Kutipan Teks –
MEDAN, SUMUTPOS.CO – Dewan Kehormatan Penyelenggaraan Pemilu (DKPP) mencatat, hingga awal November 2020 menerima 512 laporan terkait pelaksanaan tahapan Pilkada serentak 2020. Dimana, Sumatera Utara (Sumut) menduduki peringkat pertama laporan terbanyak se-Indonesia.
Ketua DKPP, Prof Muhammad mengatakan, Sumut juga menempati rangking satu penyelenggara pemilu dijatuhkan sanksi. “By data Sumut tertinggi laporan, sekaligus tertinggi amar putusan. Berbanding lurus, terbanyak laporannya sampai periode awal November 2020 ini. Sumut rangking 1 laporan dan rangking 1 teradu diberikan sanksi DKPP,” kata Prof Muhammad kepada wartawan di Kota Medan, Jumat (20/11) malam.
Sayang, dia tidak merincikan secara detail berapa jumlah laporan tersebut, Namun menurutnya, angka tersebut akan terus bertambah hingga 9 Desember 2020 dan pasca penetapan pasangan calon terpilih. “Semakin puncak tahapan, semakin banyak laporan. Itu sudah memati-matikan politiknya seperti itu. Bawaslu seperti itu juga,” kata Muhammad.
Selain itu, ia menjelaskan Mahkamah Konsitutisi (MK) mengalami yang sama. Banyak menerima laporan atau gugatan dari peserta Pilkada serentak 2020 untuk diajukan dan diadili. Muhammad mengatakan hal itu dikarenakan semakin banyak juga kepentingan. “Kalau Pilkada 2020, laporan saja. Sudah mengalahkan tren Pilkada sebelumnya. Kita saja sebelum Pilkada 512 laporan. Tahun 2020, se-Indonesia. Sumut ada di dalamnya,” tutur Prof. Muhammad.
Dengan tingginya laporan diterima oleh DKPP, Prof Muhammad melihat dari dua sisi. Pertama, bahwa banyak masalah di Sumut ini, sehingga dilaporkan berulang-ulang KPU dan Bawaslu.”Tahapan pencalonan hingga di Komisi II DPR RI, juga dibahas,” katanya.

Baris Tersedia –
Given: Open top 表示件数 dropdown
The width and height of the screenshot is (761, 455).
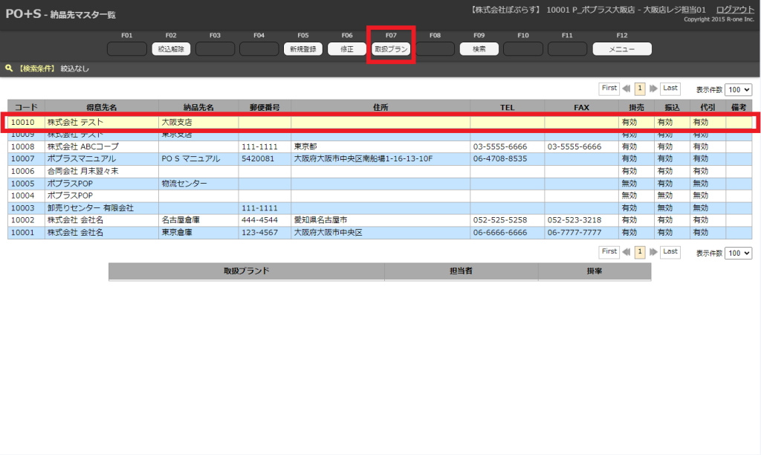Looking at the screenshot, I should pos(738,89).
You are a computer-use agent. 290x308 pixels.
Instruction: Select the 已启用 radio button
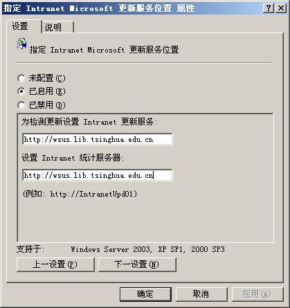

* * *

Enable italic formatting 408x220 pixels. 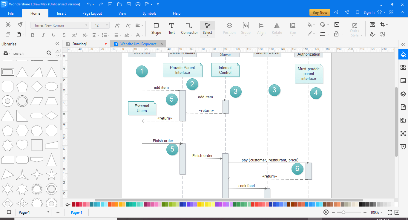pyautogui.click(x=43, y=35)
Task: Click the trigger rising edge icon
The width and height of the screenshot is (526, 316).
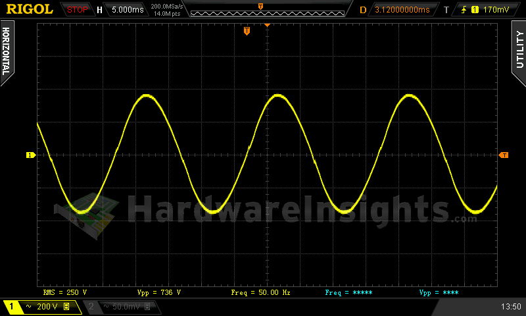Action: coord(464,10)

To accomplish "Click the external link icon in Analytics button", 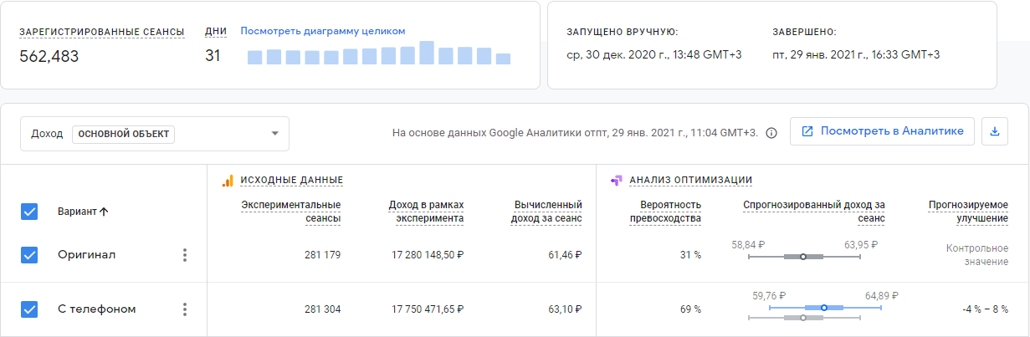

Daftar Tugas –
- a) Kembalikan seluruh bagian berita tentang laporan ke DKPP, mulai dari "MEDAN, SUMUTPOS.CO –" sampai ke "laporan terbanyak se-Indonesia.".
- b) Dalam berita tentang laporan ke DKPP, mengapa MK juga banyak menerima laporan atau gugatan dari peserta Pilkada serentak 2020? Jawab dalam satu sampai tiga kalimat.
- c) Tuliskan lanjutan berita tentang laporan ke DKPP, dimulai setelah kalimat terakhir yang ada.

Hasil Akhir –
- a)
MEDAN, SUMUTPOS.CO – Dewan Kehormatan Penyelenggaraan Pemilu (DKPP) mencatat, hingga awal November 2020 menerima 512 laporan terkait pelaksanaan tahapan Pilkada serentak 2020. Dimana, Sumatera Utara (Sumut) menduduki peringkat pertama laporan terbanyak se-Indonesia.

- b) Menurut Prof Muhammad, hal itu terjadi karena kepentingan yang terlibat juga semakin banyak.

- c)
Sedangkan, kedua dari sisi positifnya. Muhammad mengatakan, tinggi laporan di Sumut terhadap penyelenggara pemilu. Bahwa orang di Sumut ini, tidak tinggal diam, kalau ada masalah. “Kita bisa melihat dua sisa dan jangan dihadapkan. Kemudian, jangan kecil hati dari rangking 1 itu. Kita lihat sisi baiknya, karena kepedulian pemilu di Sumut sangat tinggi dari pada daerah lainnya. Tidak diam, kalau ada masalah,” tegasnya.
Selain itu, dia juga mengingatkan kepada penyelenggara Pilkada 2020, untuk melaksanakan tugas secara profesional. Jangan bekerja dan memutuskan berdasarkan tekan dan pesanan. Apalagi menurutnya, pelanggaran terbesar adalah kemandirian. Karena, oknum komisioner KPU sering mendapatkan tekan dan pesanan dari orang tertentu untuk mengubah keputusan sebenarnya.
“Dia sulit menghindari tekanan. Karena apa? Yang menelpon si ini, si itu, ketua partai x. Harusnya kita memutuskan A. Karena ada tekanan, jadi B. Pesanan, bagaimana cukup (peroleh suaranya) atau tambah. Itu saya bicara data DKPP,” pungkasnya. (gus)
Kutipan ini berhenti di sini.